■ Problem to work on ■
Write out the listing from the line with "This screenshot has height=216, width=405." to the line with "the gear settings", both lines included, exactly and nothing beyond. Leave pictures out.

■ Data under study ■
• • • •

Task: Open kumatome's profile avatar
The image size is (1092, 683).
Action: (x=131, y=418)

• • • •

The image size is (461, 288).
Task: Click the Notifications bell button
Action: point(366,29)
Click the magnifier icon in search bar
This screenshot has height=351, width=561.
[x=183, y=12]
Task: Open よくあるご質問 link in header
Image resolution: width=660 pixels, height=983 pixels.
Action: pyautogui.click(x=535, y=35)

• • • •

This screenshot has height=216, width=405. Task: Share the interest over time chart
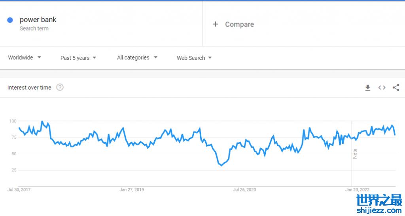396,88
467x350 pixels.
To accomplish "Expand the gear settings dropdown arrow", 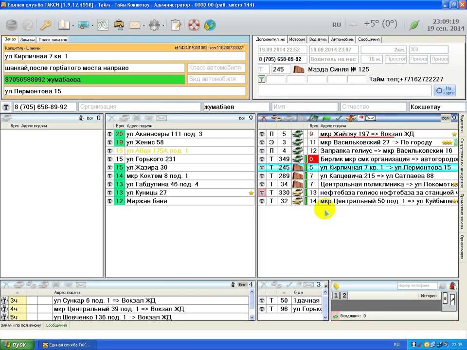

• • • •

■ Task solution ■
This screenshot has height=216, width=405. Task: Share the interest over time chart
396,88
467x350 pixels.
To accomplish "Expand the gear settings dropdown arrow", 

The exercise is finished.